* _Source passage_
This is the text of a speech given by Whitlam to a Federation Anniversary Dinner in Melbourne celebrating the centenary of the Federal ALP Caucus.

The event was part of the centenary celebrations of Federation. The first Commonwealth Parliament met in Melbourne on May 9, 1901.

Whitlam was 84 years old at the time he made this speech.

Text of Gough Whitlam’s speech to the ALP’s Federation Anniversary Dinner, May 8, 2001.

For once, Shakespeare got it wrong. His Henry V said: “Old men forget.” My problem is the multitude of vivid memories brought about by the grandeur of the occasion, the association with my birthplace, the presence of so many colleagues and your warm and enthusiastic welcome. Maintain your zeal and your enthusiasm through the coming campaign and until polling day.

The Caucus I joined in 1953 had as many Boer War veterans as men who had seen active service in World War 11, three from each. The Ministry appointed on 5 December 1972 was composed entirely of ex-servicemen: Lance Barnard and me.

In February 1967 the Caucus elected me to be its Leader, and Lance to succeed me as Deputy Leader. It was a challenging year. I addressed the Victorian Conference on 9 June. The Corio by-election had just been announced. Inexplicably, Conference gave a mixed reception to my call to arms; to abandon the philosophy that found constant defeats to be a proof of the purity of our principles. As I said: “Only the impotent are pure.”

In those pre-IVF days, even the most chauvinist male unionist on the Federal Executive at its most intrusive would have realised the absurdity of men presuming to make laws on the fertility of women. In July in Adelaide the Federal Conference began the process of making the Federal Conference, Executive and Caucus more representative of Labor voters.

Tonight we celebrate more than a century’s commitment to change and reform through Parliament. My most constant objective has been to make Australian Parliaments more representative of all voters. The nadir of the Party’s electoral fortunes was reached in March 1968, when the Dunstan Government was defeated despite winning 52% of the votes.

* _Brief a_
Rewrite the stretch of the Whitlam passage from "This is the" through "made this speech.", putting "address" in place of "speech".

* _Extracted data_
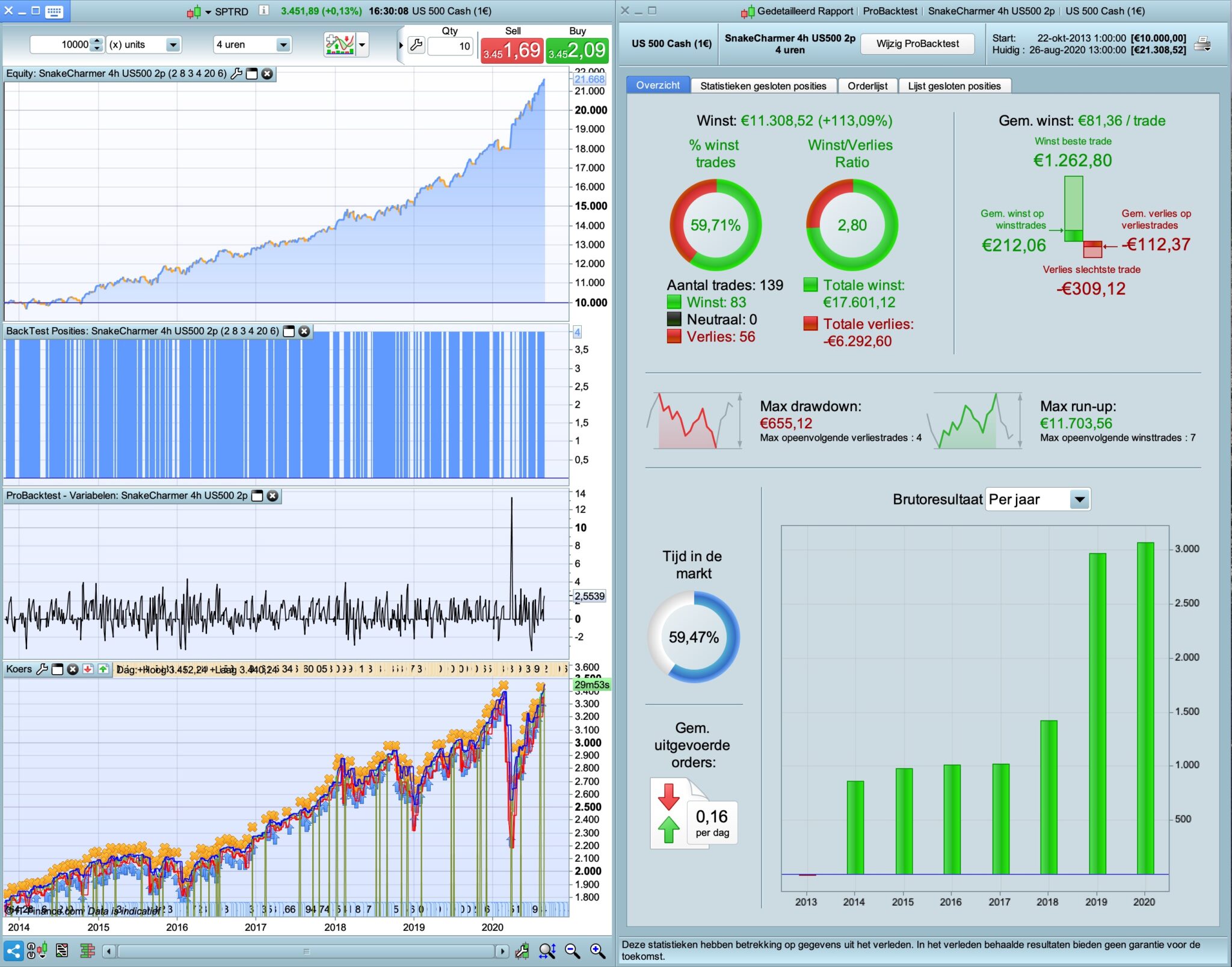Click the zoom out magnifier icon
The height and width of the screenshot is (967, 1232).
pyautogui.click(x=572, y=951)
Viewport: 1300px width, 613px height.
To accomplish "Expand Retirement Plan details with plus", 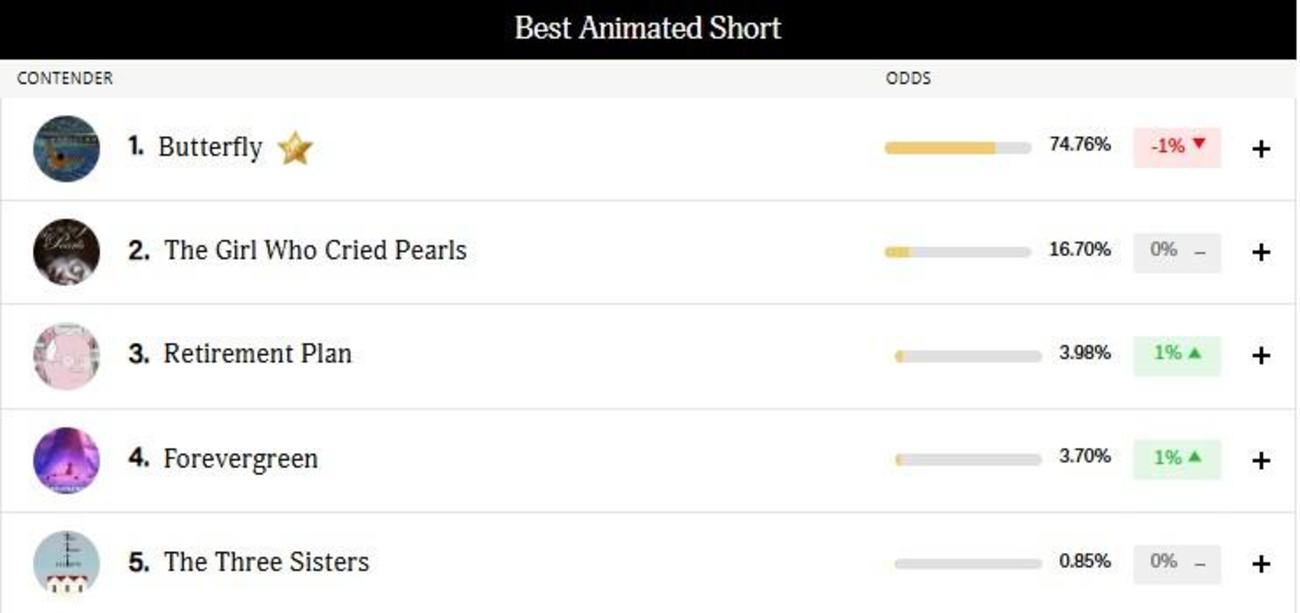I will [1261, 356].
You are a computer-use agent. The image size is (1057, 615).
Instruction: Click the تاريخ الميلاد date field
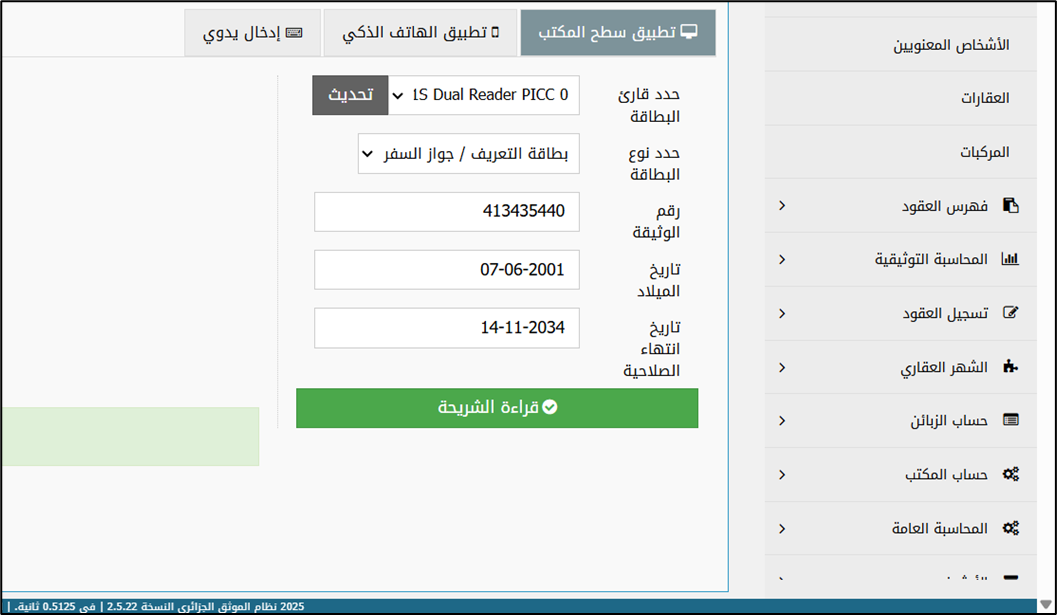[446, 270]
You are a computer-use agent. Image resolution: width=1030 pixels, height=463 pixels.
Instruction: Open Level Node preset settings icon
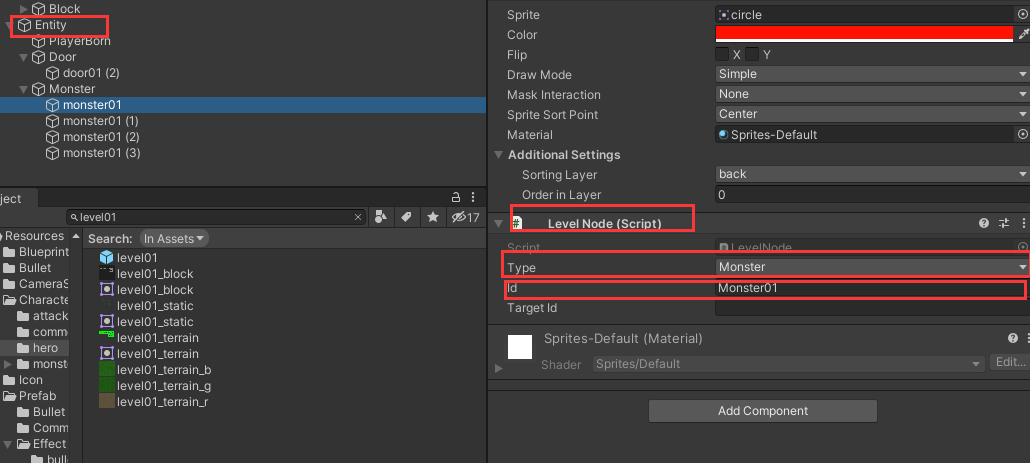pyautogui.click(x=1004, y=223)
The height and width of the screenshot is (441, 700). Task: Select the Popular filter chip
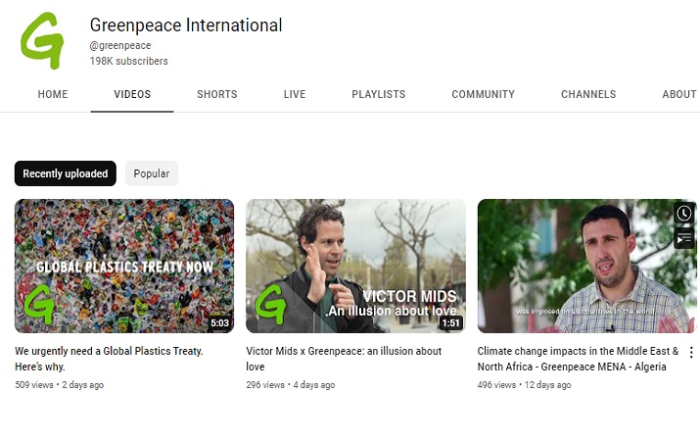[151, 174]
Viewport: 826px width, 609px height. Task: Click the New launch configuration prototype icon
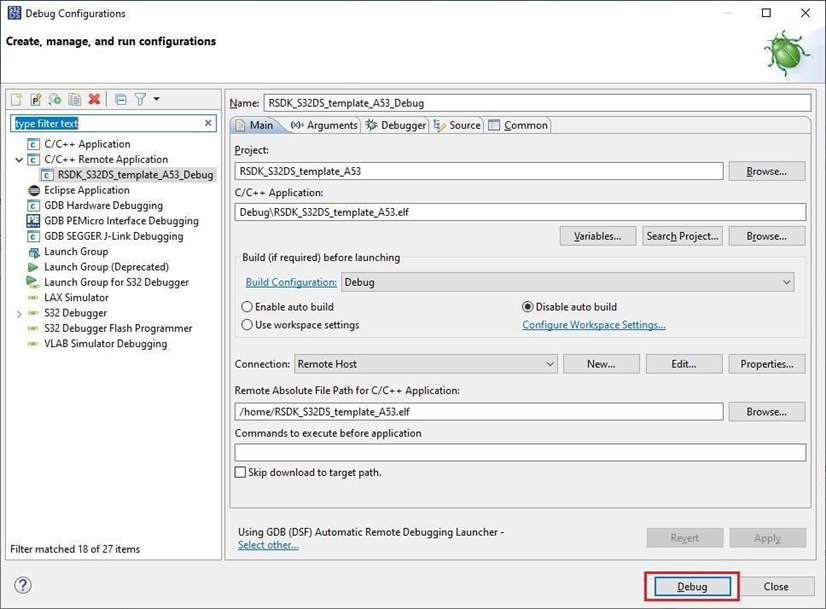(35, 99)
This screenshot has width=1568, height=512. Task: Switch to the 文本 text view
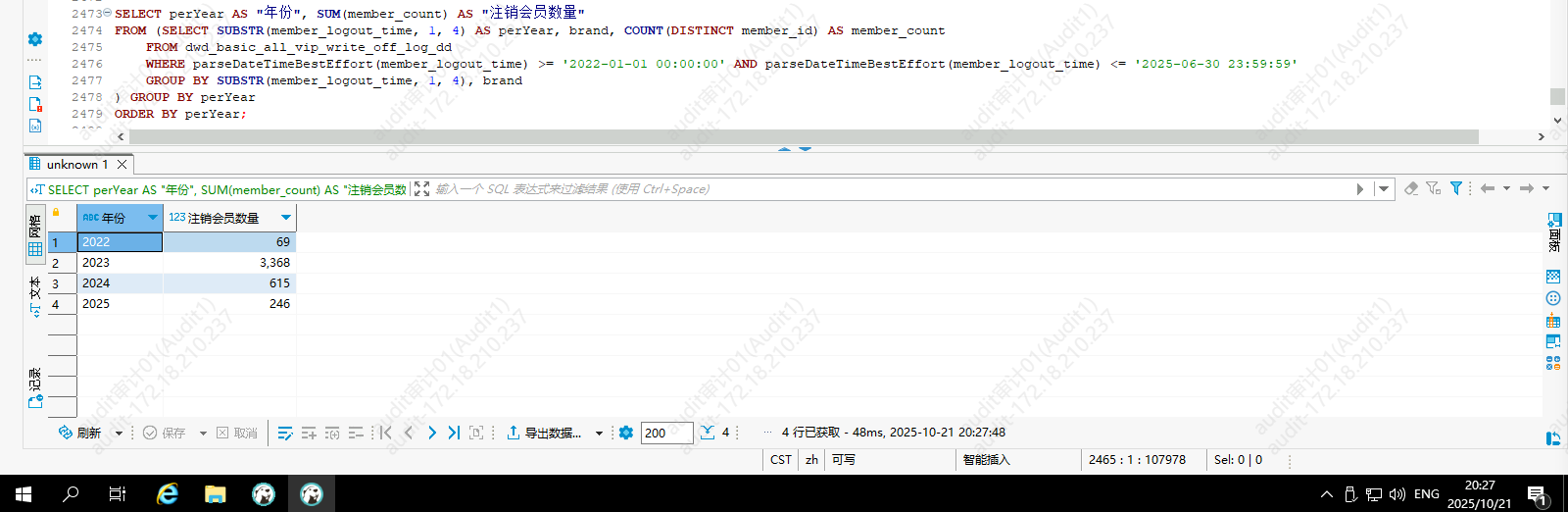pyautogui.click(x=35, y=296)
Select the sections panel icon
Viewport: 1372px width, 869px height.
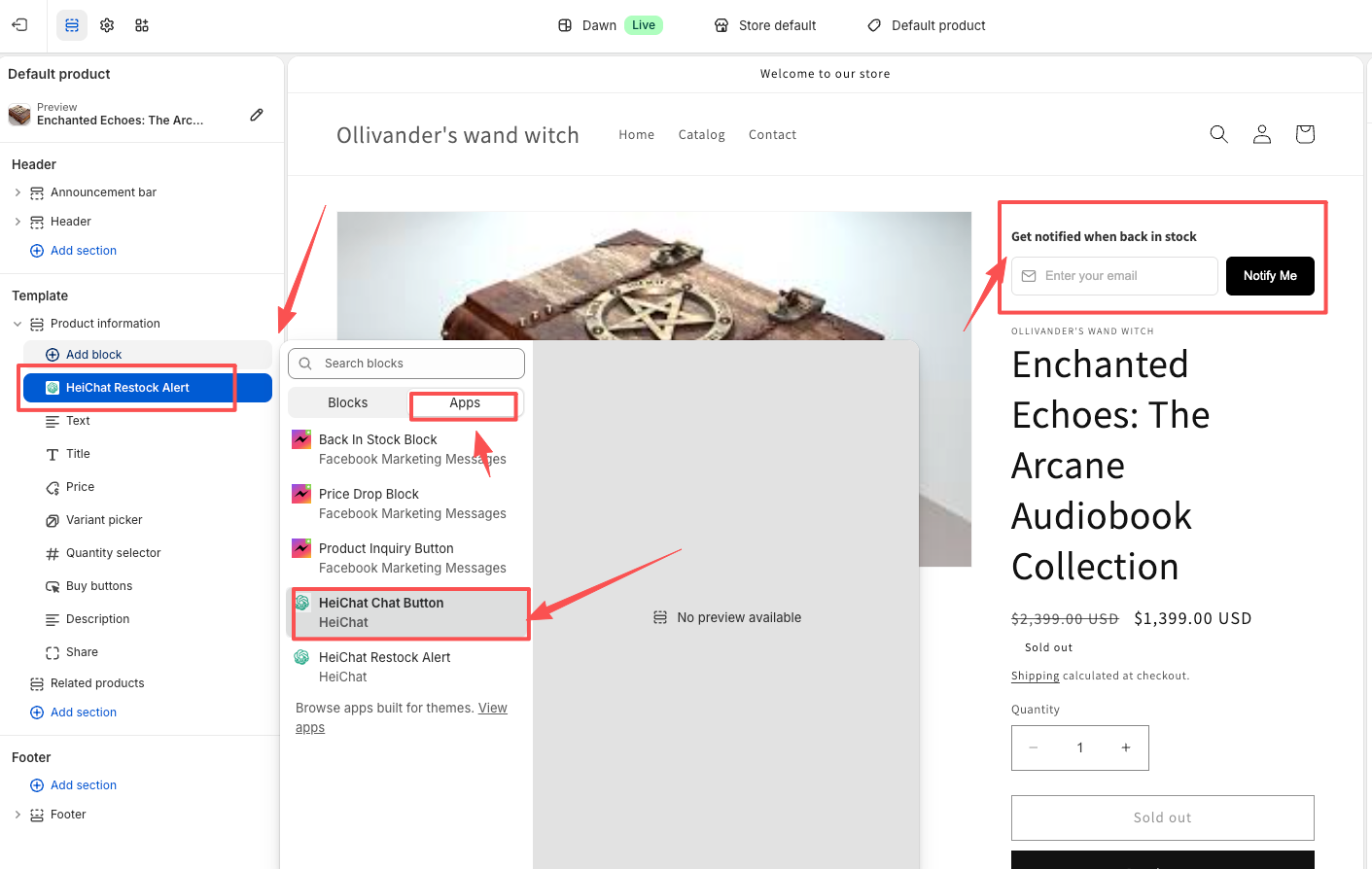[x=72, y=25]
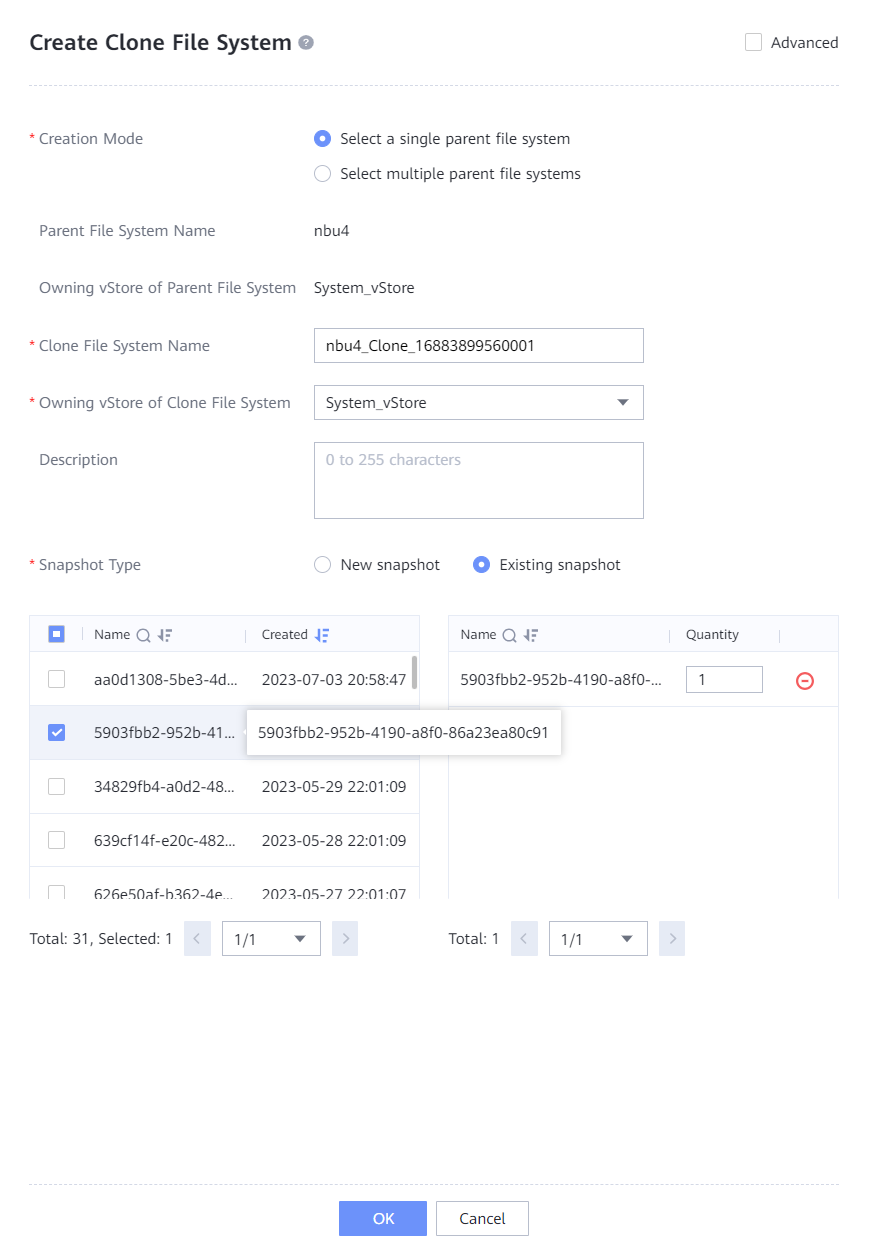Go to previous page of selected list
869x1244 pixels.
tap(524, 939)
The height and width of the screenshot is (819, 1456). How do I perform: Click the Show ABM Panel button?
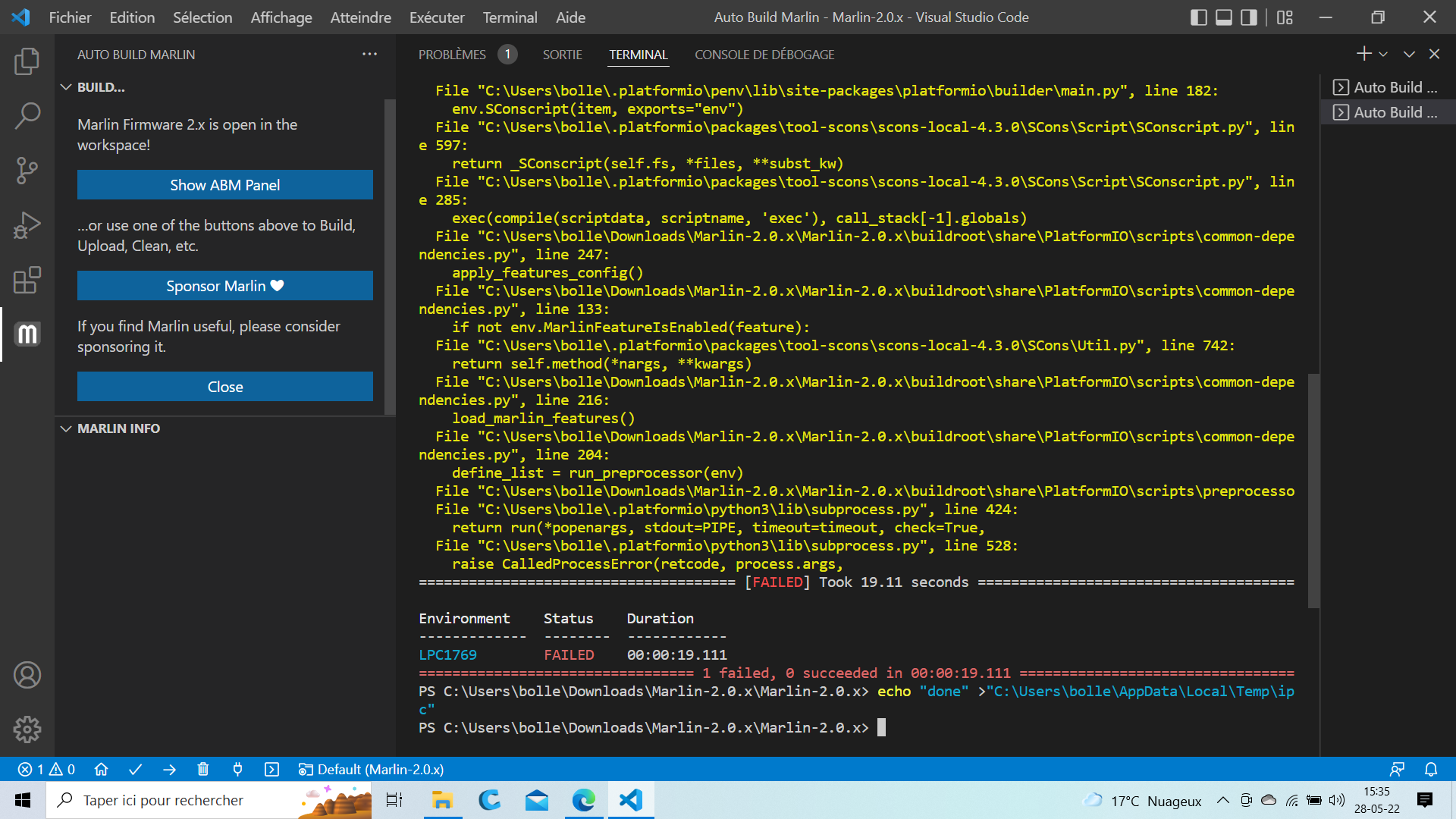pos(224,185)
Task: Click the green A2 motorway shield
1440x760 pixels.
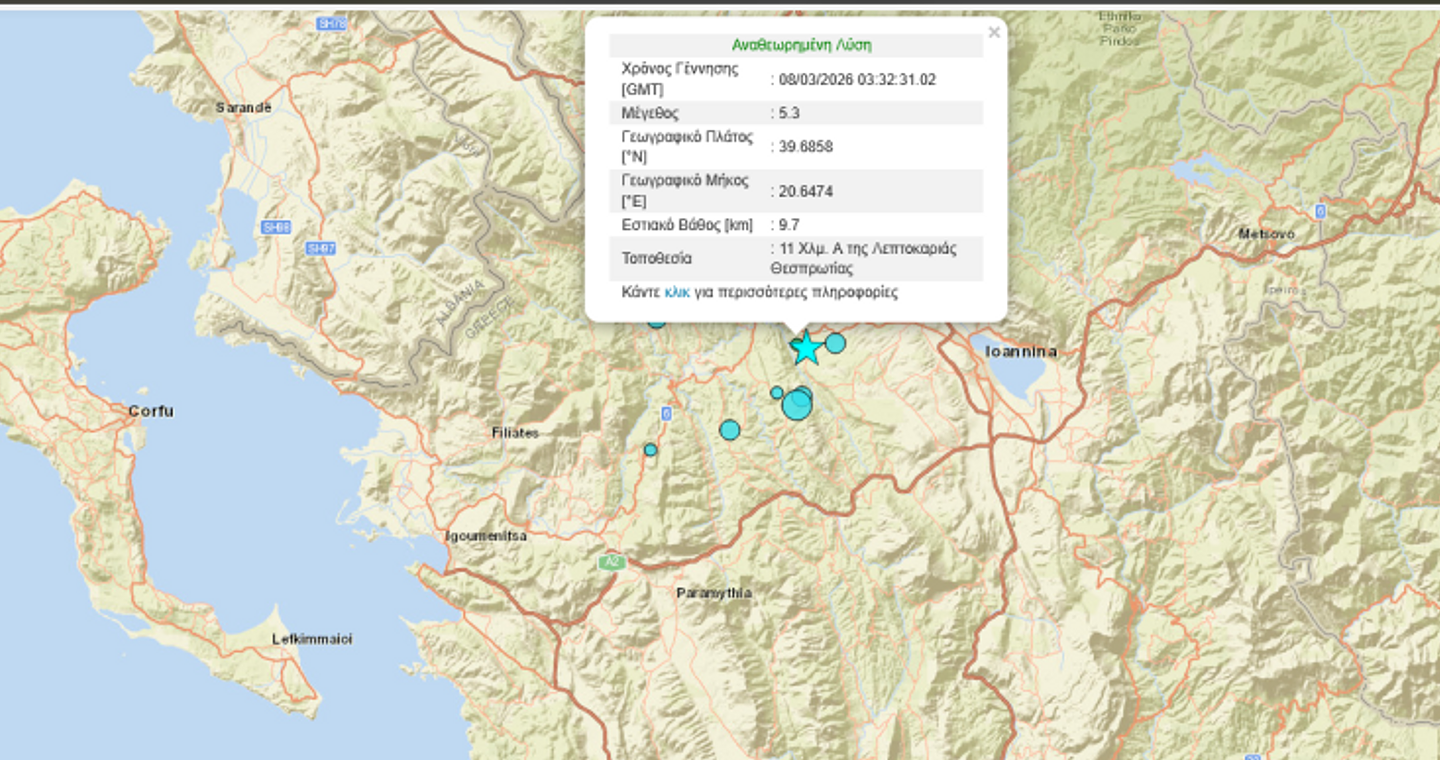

* _Brief b_
Gather every line of the records that contains the string "width".

* _Exercise answer a_
This is the text of a address given by Whitlam to a Federation Anniversary Dinner in Melbourne celebrating the centenary of the Federal ALP Caucus.

The event was part of the centenary celebrations of Federation. The first Commonwealth Parliament met in Melbourne on May 9, 1901.

Whitlam was 84 years old at the time he made this address.

* _Exercise answer b_
The height and width of the screenshot is (967, 1232).
Viewport: 1300px width, 613px height.
You are a computer-use agent. Image resolution: width=1030 pixels, height=463 pixels.
The height and width of the screenshot is (441, 700). Task: Select the Popular filter chip
Viewport: 826px width, 609px height. Task: Click the New launch configuration prototype icon
This screenshot has width=1568, height=512. Task: Switch to the 文本 text view
Viewport: 1372px width, 869px height.
The height and width of the screenshot is (819, 1456). How do I perform: Click the Show ABM Panel button?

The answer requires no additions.